Exercise:
Return every entry exactly. Leave nothing out.

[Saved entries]
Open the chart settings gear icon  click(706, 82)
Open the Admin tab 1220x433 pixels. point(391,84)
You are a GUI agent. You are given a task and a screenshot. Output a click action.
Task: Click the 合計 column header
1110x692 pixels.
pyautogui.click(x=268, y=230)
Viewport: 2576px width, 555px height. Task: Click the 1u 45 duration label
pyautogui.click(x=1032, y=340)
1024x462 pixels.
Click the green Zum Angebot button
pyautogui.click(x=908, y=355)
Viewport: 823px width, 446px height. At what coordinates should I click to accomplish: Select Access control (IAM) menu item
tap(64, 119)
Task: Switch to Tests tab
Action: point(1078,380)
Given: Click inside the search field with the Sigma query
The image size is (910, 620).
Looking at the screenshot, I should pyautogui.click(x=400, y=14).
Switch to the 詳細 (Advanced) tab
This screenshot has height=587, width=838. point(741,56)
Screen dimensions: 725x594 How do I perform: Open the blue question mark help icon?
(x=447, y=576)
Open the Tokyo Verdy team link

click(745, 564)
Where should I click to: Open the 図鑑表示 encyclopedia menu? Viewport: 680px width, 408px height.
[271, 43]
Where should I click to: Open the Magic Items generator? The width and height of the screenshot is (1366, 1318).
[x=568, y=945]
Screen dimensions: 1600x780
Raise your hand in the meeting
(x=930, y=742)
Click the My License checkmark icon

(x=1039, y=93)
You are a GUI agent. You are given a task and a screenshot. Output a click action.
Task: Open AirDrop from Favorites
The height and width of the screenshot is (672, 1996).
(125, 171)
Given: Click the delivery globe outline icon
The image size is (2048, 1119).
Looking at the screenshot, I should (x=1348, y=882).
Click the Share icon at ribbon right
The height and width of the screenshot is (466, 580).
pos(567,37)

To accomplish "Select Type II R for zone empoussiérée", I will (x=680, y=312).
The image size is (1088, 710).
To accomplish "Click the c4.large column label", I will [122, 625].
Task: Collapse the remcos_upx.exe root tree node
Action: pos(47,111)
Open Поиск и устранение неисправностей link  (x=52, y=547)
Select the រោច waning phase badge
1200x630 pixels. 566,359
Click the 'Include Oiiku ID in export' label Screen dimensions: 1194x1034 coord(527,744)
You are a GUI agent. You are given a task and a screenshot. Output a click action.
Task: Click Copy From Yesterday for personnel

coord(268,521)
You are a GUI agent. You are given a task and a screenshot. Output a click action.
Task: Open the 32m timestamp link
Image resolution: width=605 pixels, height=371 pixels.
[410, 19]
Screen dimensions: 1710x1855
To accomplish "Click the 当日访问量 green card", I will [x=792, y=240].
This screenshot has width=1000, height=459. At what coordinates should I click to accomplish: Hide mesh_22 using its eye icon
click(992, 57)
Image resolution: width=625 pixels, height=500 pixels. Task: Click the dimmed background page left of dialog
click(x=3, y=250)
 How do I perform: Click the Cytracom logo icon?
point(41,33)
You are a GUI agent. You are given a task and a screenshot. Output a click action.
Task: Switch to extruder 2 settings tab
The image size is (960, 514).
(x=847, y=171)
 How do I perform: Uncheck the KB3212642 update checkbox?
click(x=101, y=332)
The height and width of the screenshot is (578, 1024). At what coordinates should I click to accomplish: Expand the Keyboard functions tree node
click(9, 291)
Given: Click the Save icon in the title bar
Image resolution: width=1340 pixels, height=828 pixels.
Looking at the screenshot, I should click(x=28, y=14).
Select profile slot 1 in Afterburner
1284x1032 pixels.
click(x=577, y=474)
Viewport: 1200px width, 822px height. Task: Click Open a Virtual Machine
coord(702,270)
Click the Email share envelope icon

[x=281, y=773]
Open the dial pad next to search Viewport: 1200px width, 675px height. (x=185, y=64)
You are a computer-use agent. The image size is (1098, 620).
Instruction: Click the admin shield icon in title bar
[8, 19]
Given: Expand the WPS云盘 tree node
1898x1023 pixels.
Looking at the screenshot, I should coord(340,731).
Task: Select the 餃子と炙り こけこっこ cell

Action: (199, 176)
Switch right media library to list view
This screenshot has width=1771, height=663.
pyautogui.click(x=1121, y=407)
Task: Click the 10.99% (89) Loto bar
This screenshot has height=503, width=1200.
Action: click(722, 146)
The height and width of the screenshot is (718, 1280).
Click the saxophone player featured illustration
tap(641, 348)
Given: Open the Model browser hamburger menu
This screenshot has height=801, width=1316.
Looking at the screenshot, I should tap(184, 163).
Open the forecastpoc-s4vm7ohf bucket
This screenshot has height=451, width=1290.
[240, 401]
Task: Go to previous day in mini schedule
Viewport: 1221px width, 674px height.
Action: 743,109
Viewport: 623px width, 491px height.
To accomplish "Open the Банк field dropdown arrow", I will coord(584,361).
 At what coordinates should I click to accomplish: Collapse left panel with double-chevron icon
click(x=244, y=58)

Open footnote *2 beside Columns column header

Answer section:
Open the chart settings gear icon  click(706, 82)
Open the Admin tab 1220x433 pixels. point(391,84)
You are a GUI agent. You are given a task and a screenshot. Output a click action.
Task: Click the 合計 column header
1110x692 pixels.
pyautogui.click(x=268, y=230)
Viewport: 2576px width, 555px height. Task: Click the 1u 45 duration label
pyautogui.click(x=1032, y=340)
1024x462 pixels.
Click the green Zum Angebot button
pyautogui.click(x=908, y=355)
Viewport: 823px width, 446px height. At what coordinates should I click to accomplish: Select Access control (IAM) menu item
tap(64, 119)
Task: Switch to Tests tab
Action: point(1078,380)
Given: Click inside the search field with the Sigma query
The image size is (910, 620).
Looking at the screenshot, I should pyautogui.click(x=400, y=14).
Switch to the 詳細 (Advanced) tab
This screenshot has height=587, width=838. point(741,56)
Screen dimensions: 725x594 How do I perform: Open the blue question mark help icon?
(x=447, y=576)
Open the Tokyo Verdy team link

click(745, 564)
Where should I click to: Open the 図鑑表示 encyclopedia menu? Viewport: 680px width, 408px height.
[271, 43]
Where should I click to: Open the Magic Items generator? The width and height of the screenshot is (1366, 1318).
[x=568, y=945]
Screen dimensions: 1600x780
Raise your hand in the meeting
(x=930, y=742)
Click the My License checkmark icon

(x=1039, y=93)
You are a GUI agent. You are given a task and a screenshot. Output a click action.
Task: Open AirDrop from Favorites
The height and width of the screenshot is (672, 1996).
(125, 171)
Given: Click the delivery globe outline icon
The image size is (2048, 1119).
Looking at the screenshot, I should (x=1348, y=882).
Click the Share icon at ribbon right
The height and width of the screenshot is (466, 580).
pos(567,37)

To accomplish "Select Type II R for zone empoussiérée", I will (x=680, y=312).
The image size is (1088, 710).
To accomplish "Click the c4.large column label", I will [122, 625].
Task: Collapse the remcos_upx.exe root tree node
Action: pos(47,111)
Open Поиск и устранение неисправностей link  (x=52, y=547)
Select the រោច waning phase badge
1200x630 pixels. 566,359
Click the 'Include Oiiku ID in export' label Screen dimensions: 1194x1034 coord(527,744)
You are a GUI agent. You are given a task and a screenshot. Output a click action.
Task: Click Copy From Yesterday for personnel

coord(268,521)
You are a GUI agent. You are given a task and a screenshot. Output a click action.
Task: Open the 32m timestamp link
Image resolution: width=605 pixels, height=371 pixels.
[410, 19]
Screen dimensions: 1710x1855
To accomplish "Click the 当日访问量 green card", I will [x=792, y=240].
This screenshot has width=1000, height=459. At what coordinates should I click to accomplish: Hide mesh_22 using its eye icon
click(992, 57)
Image resolution: width=625 pixels, height=500 pixels. Task: Click the dimmed background page left of dialog
click(x=3, y=250)
 How do I perform: Click the Cytracom logo icon?
point(41,33)
You are a GUI agent. You are given a task and a screenshot. Output a click action.
Task: Switch to extruder 2 settings tab
The image size is (960, 514).
(x=847, y=171)
 How do I perform: Uncheck the KB3212642 update checkbox?
click(x=101, y=332)
The height and width of the screenshot is (578, 1024). At what coordinates should I click to accomplish: Expand the Keyboard functions tree node
click(9, 291)
Given: Click the Save icon in the title bar
Image resolution: width=1340 pixels, height=828 pixels.
Looking at the screenshot, I should click(x=28, y=14).
Select profile slot 1 in Afterburner
1284x1032 pixels.
click(x=577, y=474)
Viewport: 1200px width, 822px height. Task: Click Open a Virtual Machine
coord(702,270)
Click the Email share envelope icon

[x=281, y=773]
Open the dial pad next to search Viewport: 1200px width, 675px height. (x=185, y=64)
You are a computer-use agent. The image size is (1098, 620).
Instruction: Click the admin shield icon in title bar
[8, 19]
Given: Expand the WPS云盘 tree node
1898x1023 pixels.
Looking at the screenshot, I should coord(340,731).
Task: Select the 餃子と炙り こけこっこ cell

Action: (199, 176)
Switch right media library to list view
This screenshot has width=1771, height=663.
pyautogui.click(x=1121, y=407)
Task: Click the 10.99% (89) Loto bar
This screenshot has height=503, width=1200.
Action: click(722, 146)
The height and width of the screenshot is (718, 1280).
Click the saxophone player featured illustration
tap(641, 348)
Given: Open the Model browser hamburger menu
This screenshot has height=801, width=1316.
Looking at the screenshot, I should tap(184, 163).
Open the forecastpoc-s4vm7ohf bucket
This screenshot has height=451, width=1290.
[240, 401]
Task: Go to previous day in mini schedule
Viewport: 1221px width, 674px height.
Action: 743,109
Viewport: 623px width, 491px height.
To accomplish "Open the Банк field dropdown arrow", I will coord(584,361).
 At what coordinates should I click to accomplish: Collapse left panel with double-chevron icon
click(x=244, y=58)

Open footnote *2 beside Columns column header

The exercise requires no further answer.